Transcript
Desmoid tumors are not cancer, but they're locally aggressive soft tissue tumors, and we do treat them with agents that can potentially affect fertility in patients. The first consideration when it comes to a patient with a desmoid tumor is thinking about the location of their tumor. Is this location an area that's morbid, such as intra-abdominal or retroperitoneal? And is it in an area that could affect their fertility? Is it near their uterus? Is it near their ovaries? Could these areas be affected in surgery?
In regard to fertility preservation, it's really an issue that should be addressed as part of your consent process anytime you start treatment on a patient. And we know that desmoid tumors have several options for systemic therapy. Category 1 options per NCCN include nirogacestat and sorafenib. And then there's other options, other treatments that we use for treatment of desmoid tumors. These include methotrexate, imatinib, doxorubicin, pazopanib, Navelbine. These are all possible agents that we might use for the treatment of a desmoid tumor.
Two of those agents are tyrosine kinase inhibitors. And then there isn't a lot of data actually on the effects of fertility from tyrosine kinase inhibitors and the data that we do have is conflicting. Just as a brief reminder of how we approach fertility in cancer. As women, we're born with all the eggs we're ever going to have. We have about 300,000 eggs at the time of puberty, and there's a natural decline of those eggs over time. We found in the US that about the average age of menopause is 52, but we also found that it's not a specific age that menopause occurs. It usually happens when there's about a thousand eggs left in the ovary. So if we damage some of those eggs in a patient from the treatment that we're giving them, they may transition into menopause earlier than usual, and it could be 5 years, 10 years, 15 years earlier than that usual age of about 52.
In men, we know that if their spermatogonial stem cell is intact, that they can make sperm. If that stem cell remains healthy and undamaged from treatment that we give or chemotherapy drugs, they can continue to make sperm. So we need to think about options before we start treatment on a patient and how we might preserve their fertility if their fertility is at risk from treatment. In women, we can freeze eggs, we can freeze ovarian tissue, we can freeze embryos. And in men, we can freeze sperm and we can freeze testicular tissue. If a man's not able to sperm bank, we actually can take a biopsy of their testicle, send that tissue away and freeze that tissue, which contains the spermatogonial stem cell. Research is ongoing on how we might be able to grow sperm from that stem cell. So it's really cool science.

→ **STUDY MATERIAL**
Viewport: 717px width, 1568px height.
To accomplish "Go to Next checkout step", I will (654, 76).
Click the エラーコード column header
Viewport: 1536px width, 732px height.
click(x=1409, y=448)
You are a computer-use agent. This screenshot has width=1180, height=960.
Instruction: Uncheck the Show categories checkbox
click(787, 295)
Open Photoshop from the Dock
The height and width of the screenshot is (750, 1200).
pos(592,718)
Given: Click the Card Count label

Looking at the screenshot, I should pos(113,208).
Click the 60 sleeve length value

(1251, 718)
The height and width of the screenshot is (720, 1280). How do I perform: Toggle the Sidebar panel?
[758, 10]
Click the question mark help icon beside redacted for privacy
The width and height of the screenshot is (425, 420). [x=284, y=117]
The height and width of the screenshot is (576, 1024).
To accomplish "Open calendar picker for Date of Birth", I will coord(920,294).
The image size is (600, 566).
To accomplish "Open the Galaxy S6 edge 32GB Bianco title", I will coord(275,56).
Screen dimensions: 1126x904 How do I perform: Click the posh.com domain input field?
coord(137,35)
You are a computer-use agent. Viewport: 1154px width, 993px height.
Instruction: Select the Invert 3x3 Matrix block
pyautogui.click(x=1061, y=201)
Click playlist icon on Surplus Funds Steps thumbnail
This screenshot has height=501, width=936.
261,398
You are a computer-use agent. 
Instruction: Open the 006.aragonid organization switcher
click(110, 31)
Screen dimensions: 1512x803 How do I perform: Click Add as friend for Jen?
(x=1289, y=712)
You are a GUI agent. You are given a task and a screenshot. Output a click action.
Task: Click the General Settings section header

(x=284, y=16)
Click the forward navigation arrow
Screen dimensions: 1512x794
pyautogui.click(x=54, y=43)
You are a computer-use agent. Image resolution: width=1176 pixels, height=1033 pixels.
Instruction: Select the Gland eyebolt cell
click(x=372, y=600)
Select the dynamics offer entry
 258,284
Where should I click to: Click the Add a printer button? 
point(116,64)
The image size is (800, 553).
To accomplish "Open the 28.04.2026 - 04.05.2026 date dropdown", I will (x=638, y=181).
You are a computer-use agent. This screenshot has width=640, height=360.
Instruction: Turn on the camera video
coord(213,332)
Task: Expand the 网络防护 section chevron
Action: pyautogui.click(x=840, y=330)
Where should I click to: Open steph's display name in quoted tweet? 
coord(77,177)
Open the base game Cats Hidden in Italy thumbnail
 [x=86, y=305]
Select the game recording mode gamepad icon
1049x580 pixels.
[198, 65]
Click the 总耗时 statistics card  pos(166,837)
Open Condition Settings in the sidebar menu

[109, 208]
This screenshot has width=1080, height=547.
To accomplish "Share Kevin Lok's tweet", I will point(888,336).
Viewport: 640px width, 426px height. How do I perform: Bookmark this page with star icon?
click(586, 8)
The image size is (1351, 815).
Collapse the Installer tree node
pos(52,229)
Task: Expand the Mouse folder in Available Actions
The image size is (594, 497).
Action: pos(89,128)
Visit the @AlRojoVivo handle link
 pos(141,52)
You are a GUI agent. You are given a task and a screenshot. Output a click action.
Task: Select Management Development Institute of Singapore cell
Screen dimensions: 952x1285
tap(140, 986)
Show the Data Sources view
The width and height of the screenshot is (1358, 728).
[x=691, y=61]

→ **TASK INSTRUCTIONS**
Using the desmoid tumor transcript above, explain why treatment that damages a woman's eggs could make her go into menopause earlier than usual. Answer in one to three sentences.

→ **OUTPUT OF THE EXERCISE**
Women are born with all the eggs they will ever have, and the number naturally declines over time. Menopause usually happens when about a thousand eggs are left in the ovary, not at a set age. If treatment damages some eggs, that point can come sooner, possibly 5, 10, or 15 years before the usual age of about 52.